Como entender esse comportamento à luz do que ocorreu
com a sociedade brasileira nas últimas décadas? Para
começar, há um encolhimento da família tradicional. Pais
têm um ou dois filhos, muitas vezes criados por apenas um
deles, já que quase 25% dos casamentos acabam antes dos
dez anos. Mães e pais saem desde cedo de casa para
trabalhar. E, encerrada a licença-maternidade, boa parte das
mulheres (quase 70% delas trabalham fora de casa hoje)
retoma sua lide diária de deslocamentos e dias extenuantes
em escritórios, lojas e fábricas. Os pais continuam correndo
atrás do pão nosso de cada dia.
Culpados pela sensação de que estão longe dos filhos,
eles tentam, muitas vezes, compensar a distância com
presentes. Não é à toa que, em pouco tempo, o quarto dos
pequenos está abarrotado de brinquedos, bonecas,
joguinhos e tudo o mais que estiver ao alcance do cartão de
crédito. Os pequenos percebem logo cedo que a birra, o
choro, a reclamação e o protesto são boa moeda de troca na
hora de conseguir o que querem. Pais com dificuldade de
dizer “não” e filhos ávidos em ganhar resultam em jovens
que consomem.
Nossa sociedade também forneceu o molde para que
essas transformações ocorressem.

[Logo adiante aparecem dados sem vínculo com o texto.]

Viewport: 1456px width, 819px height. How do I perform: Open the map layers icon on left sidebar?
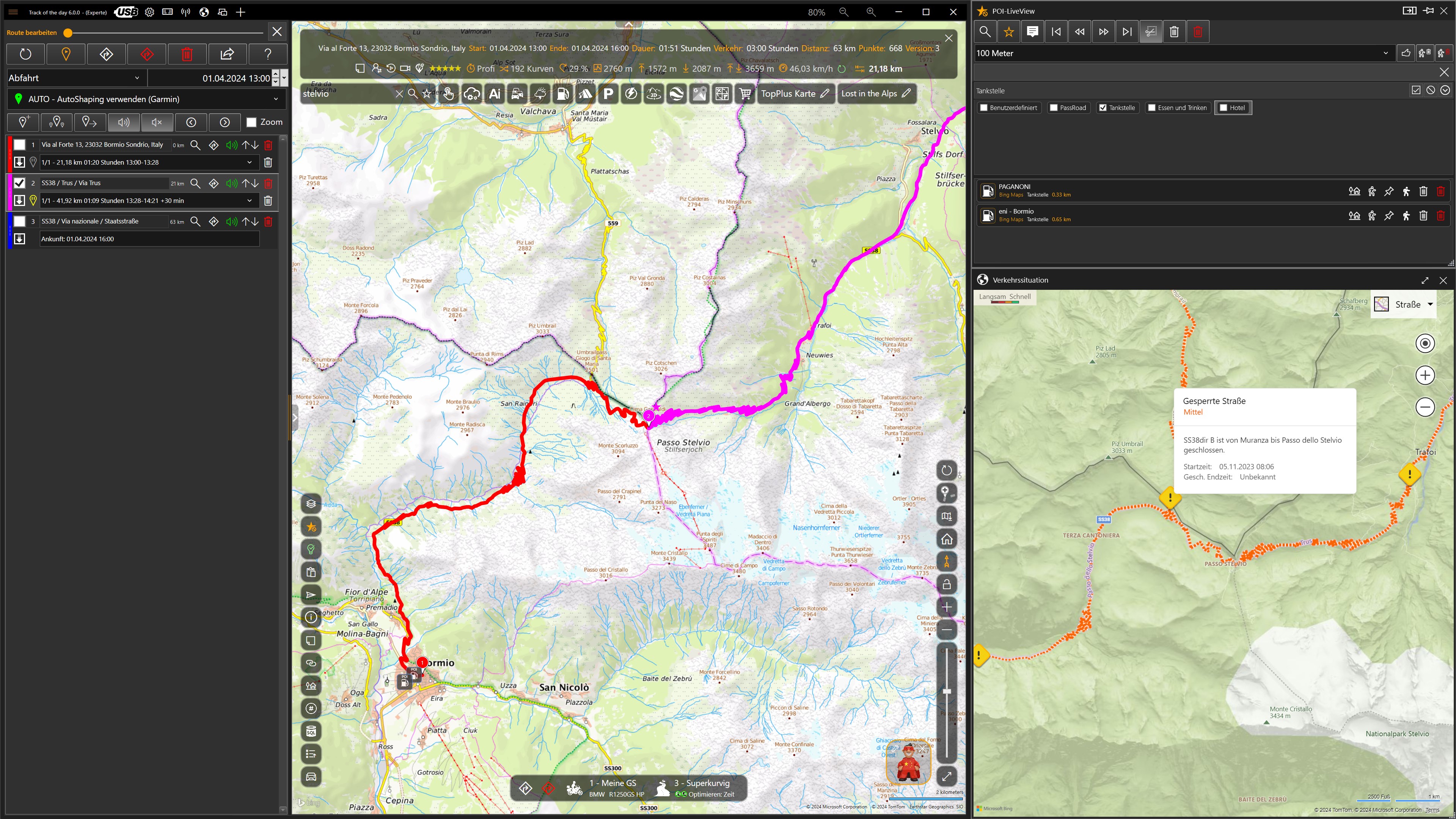pos(311,504)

O valor do indivíduo
passou a ser medido, numa escala maior do que outras, por
aquilo que ele tem. O mérito da pessoa é avaliado hoje de
uma maneira muito superficial, por aquilo que pode ser
mostrado. E o consumo é moeda forte nesse mercado.

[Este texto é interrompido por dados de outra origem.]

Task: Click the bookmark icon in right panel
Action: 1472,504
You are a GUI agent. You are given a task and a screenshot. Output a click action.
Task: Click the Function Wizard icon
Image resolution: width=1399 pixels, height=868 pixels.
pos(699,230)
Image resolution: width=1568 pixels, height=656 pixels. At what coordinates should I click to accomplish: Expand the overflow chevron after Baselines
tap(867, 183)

Para além do bom ou do ruim, o fenômeno é um reflexo
dos tempos que vivemos. Mas é importante lembrar que
existem outras possibilidades e valores que podem ser
trabalhados com os filhos. Senão, corremos o risco de criar
adultos insuportáveis. As escolhas profissionais, pessoais,
amorosas podem vir influenciadas exclusivamente por esse
viés consumista e individualista. A vida emocional pode ficar
ainda mais solitária, pragmática e chata. Esse futuro é seu
sonho de consumo?
(Jairo Bouer. Revista Época. 2012. Com adaptações.)